Comparison of all interfaces
| Interface | Galvanic isolation | Common-mode rejection | Jitter to DAC | Dominant noise path |
|---|---|---|---|---|
| S/PDIF coax | none | low (unbalanced) | direct | shared ground/shield |
| AES/EBU | transformer | highest (120–180 dB) | reduced by transformer | lowest of the electrical set |
| TOSLINK | complete | N/A (no conductor) | pulse quality | optical jitter |
| USB | none (VBUS) | moderate | async breaks it | VBUS + ground loop |
| Ethernet | buffer | cable-dependent | never reaches | RF radiated/conducted |
There is no absolute “best” interface — each opens a different set of noise paths. Choose by which path your system is sensitive to.
Fixes and mitigation
| Path / problem | Fix | Effect |
|---|---|---|
| common-mode on cable | common-mode choke (CMC) | reduces conducted noise |
| VBUS + ground loop (USB) | USB isolator (ADuM4160) | cuts electrical fully |
| jitter (S/PDIF self-clocked) | reclocker (Si5324) / ASRC (SRC4392) | re-timestamps with a clean clock |
| switching noise at source | linear regulated PSU | fixes the source |
| all conducted | convert to optical fiber | cuts ground loop + conducted |
Match the fix to the noise path the interface actually opens: USB → isolator, S/PDIF → reclocker/transformer, everything → linear PSU at the source. Every step has a clear, measurable mechanism.
References
- stdAES3-2009, AES standard — Serial transmission format for two-channel digital audio.

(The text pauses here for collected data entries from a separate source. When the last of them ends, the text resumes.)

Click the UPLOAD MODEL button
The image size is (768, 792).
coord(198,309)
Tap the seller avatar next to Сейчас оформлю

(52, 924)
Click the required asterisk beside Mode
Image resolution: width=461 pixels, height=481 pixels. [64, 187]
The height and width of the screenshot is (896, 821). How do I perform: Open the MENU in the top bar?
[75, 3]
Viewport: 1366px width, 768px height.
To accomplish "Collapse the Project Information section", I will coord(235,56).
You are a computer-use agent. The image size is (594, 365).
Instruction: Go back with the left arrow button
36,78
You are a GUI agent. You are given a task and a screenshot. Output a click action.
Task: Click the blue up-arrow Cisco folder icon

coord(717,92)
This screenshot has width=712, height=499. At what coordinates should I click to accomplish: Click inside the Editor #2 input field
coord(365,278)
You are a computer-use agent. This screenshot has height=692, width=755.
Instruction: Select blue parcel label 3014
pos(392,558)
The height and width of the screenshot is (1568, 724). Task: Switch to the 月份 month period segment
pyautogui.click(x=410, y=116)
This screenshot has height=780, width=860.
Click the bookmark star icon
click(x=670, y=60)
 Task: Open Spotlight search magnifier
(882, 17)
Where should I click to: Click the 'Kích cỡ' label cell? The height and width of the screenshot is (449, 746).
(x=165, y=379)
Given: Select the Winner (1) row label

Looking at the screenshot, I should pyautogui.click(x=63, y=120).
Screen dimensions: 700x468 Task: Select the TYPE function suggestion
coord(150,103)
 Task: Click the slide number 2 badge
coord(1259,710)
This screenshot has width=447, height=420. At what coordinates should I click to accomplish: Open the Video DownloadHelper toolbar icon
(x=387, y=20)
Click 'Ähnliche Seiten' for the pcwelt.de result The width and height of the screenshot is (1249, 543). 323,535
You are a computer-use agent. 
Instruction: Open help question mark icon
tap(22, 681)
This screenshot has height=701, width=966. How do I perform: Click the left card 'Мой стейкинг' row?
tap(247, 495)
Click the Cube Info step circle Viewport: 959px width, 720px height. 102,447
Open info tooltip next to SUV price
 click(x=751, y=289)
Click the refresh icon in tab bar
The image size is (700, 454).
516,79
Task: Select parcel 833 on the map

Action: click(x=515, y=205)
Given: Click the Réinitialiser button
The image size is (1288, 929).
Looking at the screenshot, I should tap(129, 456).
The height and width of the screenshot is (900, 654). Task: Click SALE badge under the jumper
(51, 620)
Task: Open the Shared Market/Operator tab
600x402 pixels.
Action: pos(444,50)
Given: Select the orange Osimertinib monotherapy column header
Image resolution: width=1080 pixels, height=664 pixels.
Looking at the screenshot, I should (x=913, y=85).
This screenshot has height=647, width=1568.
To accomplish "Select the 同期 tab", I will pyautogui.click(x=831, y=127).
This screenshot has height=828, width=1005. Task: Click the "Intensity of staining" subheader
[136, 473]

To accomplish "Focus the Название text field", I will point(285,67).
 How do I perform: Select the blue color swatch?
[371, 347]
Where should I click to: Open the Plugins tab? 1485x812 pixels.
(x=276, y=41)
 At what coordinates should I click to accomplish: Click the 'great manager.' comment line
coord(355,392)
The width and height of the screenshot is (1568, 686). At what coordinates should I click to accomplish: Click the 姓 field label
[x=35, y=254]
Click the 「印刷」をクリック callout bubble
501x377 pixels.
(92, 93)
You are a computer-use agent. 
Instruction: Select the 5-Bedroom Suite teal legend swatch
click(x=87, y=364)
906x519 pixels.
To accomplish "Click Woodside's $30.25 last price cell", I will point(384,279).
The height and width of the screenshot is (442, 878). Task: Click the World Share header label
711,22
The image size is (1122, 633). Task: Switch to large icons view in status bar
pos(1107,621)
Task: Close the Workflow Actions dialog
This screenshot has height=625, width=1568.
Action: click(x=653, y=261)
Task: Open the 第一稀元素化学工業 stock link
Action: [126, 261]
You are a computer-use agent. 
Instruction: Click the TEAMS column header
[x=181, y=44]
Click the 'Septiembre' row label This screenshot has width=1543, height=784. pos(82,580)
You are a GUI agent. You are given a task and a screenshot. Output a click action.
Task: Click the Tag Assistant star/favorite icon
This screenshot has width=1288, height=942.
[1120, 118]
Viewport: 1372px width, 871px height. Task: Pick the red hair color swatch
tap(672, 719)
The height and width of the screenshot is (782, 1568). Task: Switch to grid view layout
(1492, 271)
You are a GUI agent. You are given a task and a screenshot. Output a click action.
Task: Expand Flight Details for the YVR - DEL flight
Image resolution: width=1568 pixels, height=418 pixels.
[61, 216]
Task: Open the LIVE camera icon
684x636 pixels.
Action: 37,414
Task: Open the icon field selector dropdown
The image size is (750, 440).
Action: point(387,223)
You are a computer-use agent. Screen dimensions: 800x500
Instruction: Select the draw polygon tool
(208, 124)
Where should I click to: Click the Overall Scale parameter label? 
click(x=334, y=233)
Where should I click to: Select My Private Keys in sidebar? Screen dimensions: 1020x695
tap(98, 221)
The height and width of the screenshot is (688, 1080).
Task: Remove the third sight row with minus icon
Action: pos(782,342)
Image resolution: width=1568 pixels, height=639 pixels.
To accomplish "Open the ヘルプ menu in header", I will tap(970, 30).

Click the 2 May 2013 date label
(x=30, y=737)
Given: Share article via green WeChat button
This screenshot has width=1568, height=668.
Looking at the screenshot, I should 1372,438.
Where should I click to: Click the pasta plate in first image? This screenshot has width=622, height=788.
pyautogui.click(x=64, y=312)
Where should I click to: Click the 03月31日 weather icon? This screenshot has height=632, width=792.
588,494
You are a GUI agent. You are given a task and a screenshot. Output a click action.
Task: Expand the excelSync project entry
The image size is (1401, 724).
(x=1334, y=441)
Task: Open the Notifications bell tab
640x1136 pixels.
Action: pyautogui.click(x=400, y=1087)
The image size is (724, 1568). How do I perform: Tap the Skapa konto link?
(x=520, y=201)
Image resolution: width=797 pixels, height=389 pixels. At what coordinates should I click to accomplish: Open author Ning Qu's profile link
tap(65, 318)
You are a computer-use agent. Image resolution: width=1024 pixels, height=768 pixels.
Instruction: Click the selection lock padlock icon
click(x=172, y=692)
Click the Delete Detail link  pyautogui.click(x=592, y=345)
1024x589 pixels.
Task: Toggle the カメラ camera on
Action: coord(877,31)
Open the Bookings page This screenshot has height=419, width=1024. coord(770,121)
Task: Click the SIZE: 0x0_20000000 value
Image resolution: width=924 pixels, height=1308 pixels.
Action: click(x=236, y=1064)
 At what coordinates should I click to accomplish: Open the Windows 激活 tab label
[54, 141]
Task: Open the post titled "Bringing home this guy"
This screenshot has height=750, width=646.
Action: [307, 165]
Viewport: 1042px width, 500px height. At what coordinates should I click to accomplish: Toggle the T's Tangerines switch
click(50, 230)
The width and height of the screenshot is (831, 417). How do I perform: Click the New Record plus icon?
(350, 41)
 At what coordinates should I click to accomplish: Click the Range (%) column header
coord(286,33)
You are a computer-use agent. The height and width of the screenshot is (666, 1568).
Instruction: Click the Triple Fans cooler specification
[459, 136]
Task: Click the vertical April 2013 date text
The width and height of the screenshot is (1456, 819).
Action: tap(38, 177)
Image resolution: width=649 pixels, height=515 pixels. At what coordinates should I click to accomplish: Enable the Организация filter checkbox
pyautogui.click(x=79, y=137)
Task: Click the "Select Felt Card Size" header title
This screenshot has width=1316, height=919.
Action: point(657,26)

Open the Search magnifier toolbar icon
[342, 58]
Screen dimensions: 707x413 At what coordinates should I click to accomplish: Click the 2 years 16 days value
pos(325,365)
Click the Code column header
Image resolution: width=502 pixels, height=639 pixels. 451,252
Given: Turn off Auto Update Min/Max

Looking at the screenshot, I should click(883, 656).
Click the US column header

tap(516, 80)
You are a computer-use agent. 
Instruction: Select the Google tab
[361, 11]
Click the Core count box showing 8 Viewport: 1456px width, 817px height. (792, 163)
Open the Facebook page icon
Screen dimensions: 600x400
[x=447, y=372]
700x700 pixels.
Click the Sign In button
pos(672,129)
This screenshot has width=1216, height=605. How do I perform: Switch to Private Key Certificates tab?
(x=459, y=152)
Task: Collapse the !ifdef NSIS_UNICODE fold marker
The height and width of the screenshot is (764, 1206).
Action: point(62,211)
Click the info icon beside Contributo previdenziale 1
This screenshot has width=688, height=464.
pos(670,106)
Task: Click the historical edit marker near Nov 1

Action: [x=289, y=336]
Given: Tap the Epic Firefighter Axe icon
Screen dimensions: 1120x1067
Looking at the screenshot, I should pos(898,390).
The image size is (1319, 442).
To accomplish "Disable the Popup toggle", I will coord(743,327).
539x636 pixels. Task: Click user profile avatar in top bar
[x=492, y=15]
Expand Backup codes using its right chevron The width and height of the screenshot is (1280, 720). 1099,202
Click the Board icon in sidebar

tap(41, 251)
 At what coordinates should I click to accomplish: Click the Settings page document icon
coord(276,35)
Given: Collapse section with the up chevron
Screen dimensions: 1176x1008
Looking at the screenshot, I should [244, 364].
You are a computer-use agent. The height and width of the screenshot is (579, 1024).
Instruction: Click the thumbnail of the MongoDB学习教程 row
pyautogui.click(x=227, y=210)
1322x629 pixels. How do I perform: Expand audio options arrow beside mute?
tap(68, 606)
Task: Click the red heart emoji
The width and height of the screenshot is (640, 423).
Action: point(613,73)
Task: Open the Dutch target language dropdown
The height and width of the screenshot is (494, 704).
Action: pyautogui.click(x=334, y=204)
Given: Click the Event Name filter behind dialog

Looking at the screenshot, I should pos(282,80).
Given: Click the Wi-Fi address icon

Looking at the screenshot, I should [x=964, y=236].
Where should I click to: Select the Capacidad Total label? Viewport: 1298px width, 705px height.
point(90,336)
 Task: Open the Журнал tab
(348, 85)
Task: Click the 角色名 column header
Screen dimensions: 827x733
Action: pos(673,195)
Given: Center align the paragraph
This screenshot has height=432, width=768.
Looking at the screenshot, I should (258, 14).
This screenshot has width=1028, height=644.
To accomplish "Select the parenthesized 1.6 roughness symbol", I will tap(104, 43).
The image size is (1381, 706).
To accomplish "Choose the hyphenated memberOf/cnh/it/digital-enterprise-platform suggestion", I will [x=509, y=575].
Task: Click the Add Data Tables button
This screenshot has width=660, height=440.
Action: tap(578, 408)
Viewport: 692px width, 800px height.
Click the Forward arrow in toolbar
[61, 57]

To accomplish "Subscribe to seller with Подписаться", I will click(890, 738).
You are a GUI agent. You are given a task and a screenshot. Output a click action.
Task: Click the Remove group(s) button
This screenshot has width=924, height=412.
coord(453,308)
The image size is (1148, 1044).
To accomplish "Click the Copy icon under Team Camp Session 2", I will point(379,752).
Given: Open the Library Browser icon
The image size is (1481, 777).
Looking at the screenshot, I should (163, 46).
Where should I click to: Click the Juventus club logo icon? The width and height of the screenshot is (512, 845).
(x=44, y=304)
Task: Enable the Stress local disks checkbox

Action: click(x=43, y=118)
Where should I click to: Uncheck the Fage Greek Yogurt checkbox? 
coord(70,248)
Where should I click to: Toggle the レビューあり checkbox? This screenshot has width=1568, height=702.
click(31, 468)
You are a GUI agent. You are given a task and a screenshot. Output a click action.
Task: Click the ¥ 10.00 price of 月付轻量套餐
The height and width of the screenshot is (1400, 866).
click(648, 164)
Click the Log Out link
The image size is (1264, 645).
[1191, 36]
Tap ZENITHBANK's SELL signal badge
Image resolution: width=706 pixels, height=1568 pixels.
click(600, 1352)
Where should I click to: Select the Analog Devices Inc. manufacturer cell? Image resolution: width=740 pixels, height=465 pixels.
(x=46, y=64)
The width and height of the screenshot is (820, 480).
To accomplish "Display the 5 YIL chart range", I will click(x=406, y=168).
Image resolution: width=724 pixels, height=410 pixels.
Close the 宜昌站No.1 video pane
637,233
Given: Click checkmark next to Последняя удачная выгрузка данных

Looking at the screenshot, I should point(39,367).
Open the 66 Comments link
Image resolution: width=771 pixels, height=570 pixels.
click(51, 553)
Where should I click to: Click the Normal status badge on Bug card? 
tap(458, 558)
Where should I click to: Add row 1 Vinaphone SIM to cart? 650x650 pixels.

- stdIEC 60958-1, Digital audio interface — Part 1: General.
- stdUSB-IF, USB Audio Class 2.0 Specification.
- appAnalog Devices “MT-096: RFI Rectification Concepts.”
- appAnalog Devices “MT-007: Aperture Time, Aperture Jitter, Aperture Delay Time” (W. Kester).
- appMicrochip “AN1767: EMIRR Characterization for Op Amps.”
- appAbracon “Common Mode Chokes: Basics and Applications.”
- ieeeIEEE “Susceptibility of Operational Amplifiers to Conducted EMI Injected Through the Ground Plane…,” 2016.
- ieeeArchambeault, B. et al. “Impact of analog/digital ground design on circuit functionality and radiated EMI,” IEEE Trans. EMC.